What you will do:
Transcribe the entries below with complete accuracy, excluding the pictures.

Given information:

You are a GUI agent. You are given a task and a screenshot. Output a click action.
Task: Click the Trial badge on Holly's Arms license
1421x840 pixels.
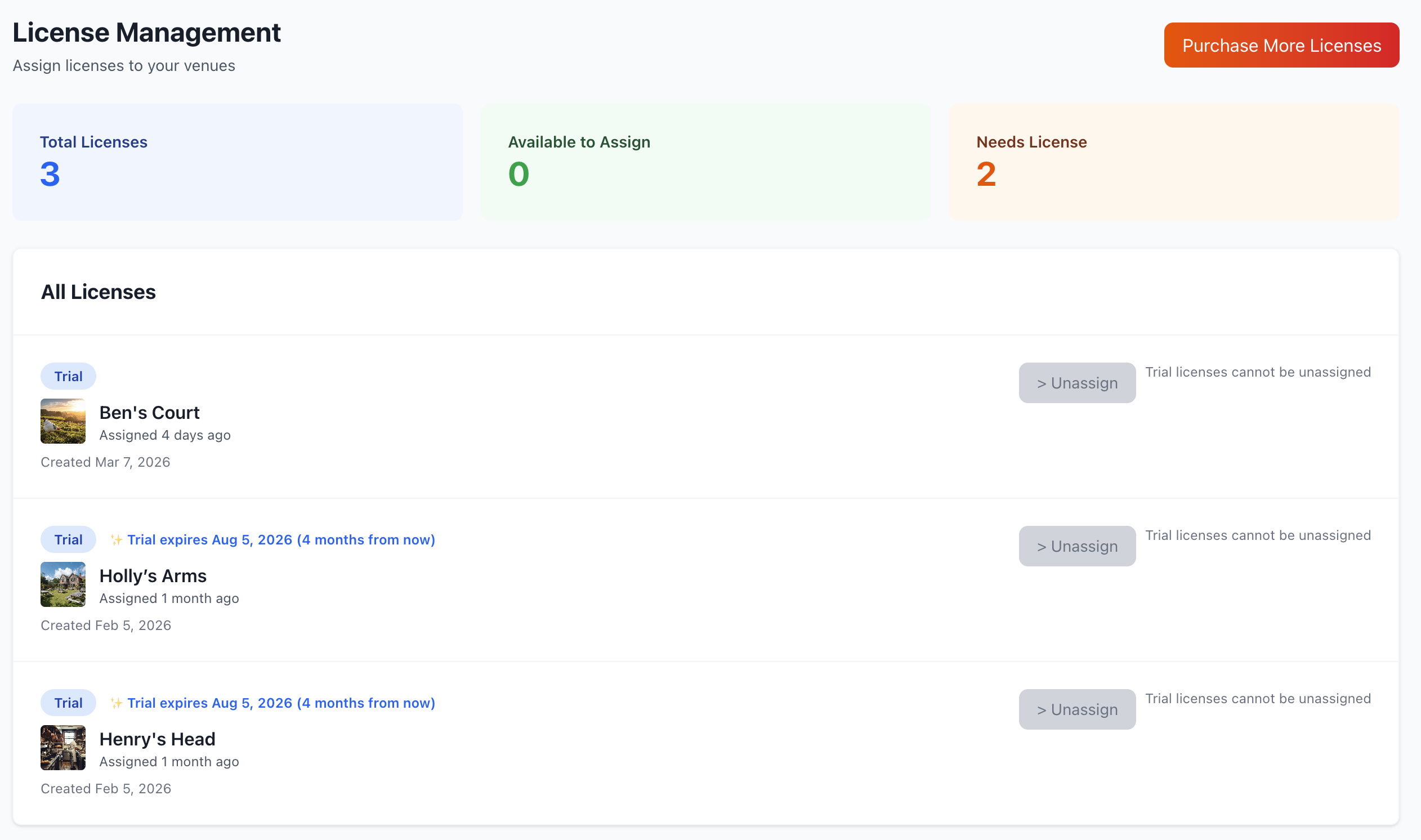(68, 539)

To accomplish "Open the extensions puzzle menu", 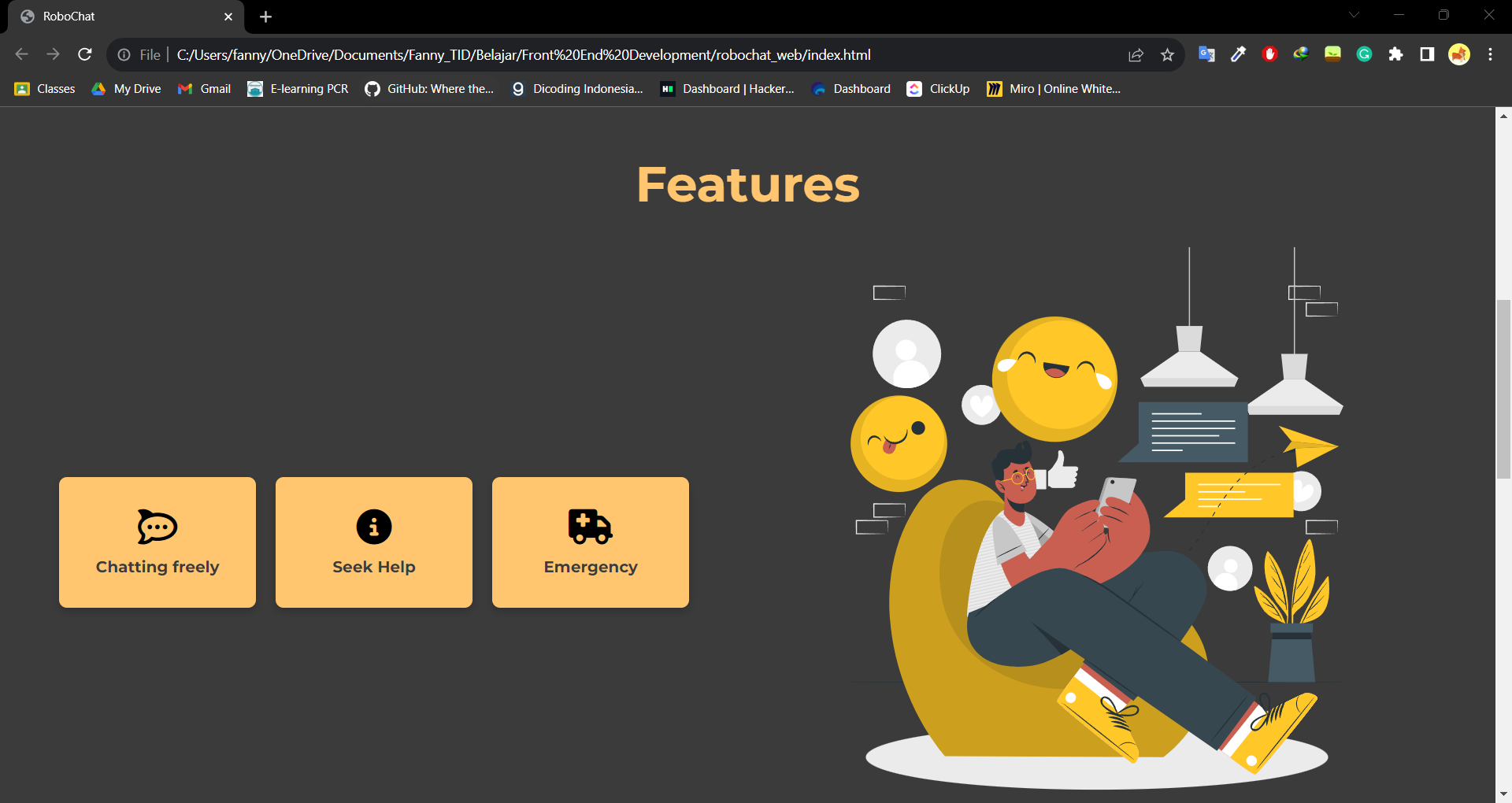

Solved exercise:
You are a GUI agent. You are given a task and a screenshot. Output a click action.
Task: Click the Trial badge on Holly's Arms license
1421x840 pixels.
(68, 539)

To accomplish "Open the extensions puzzle menu", 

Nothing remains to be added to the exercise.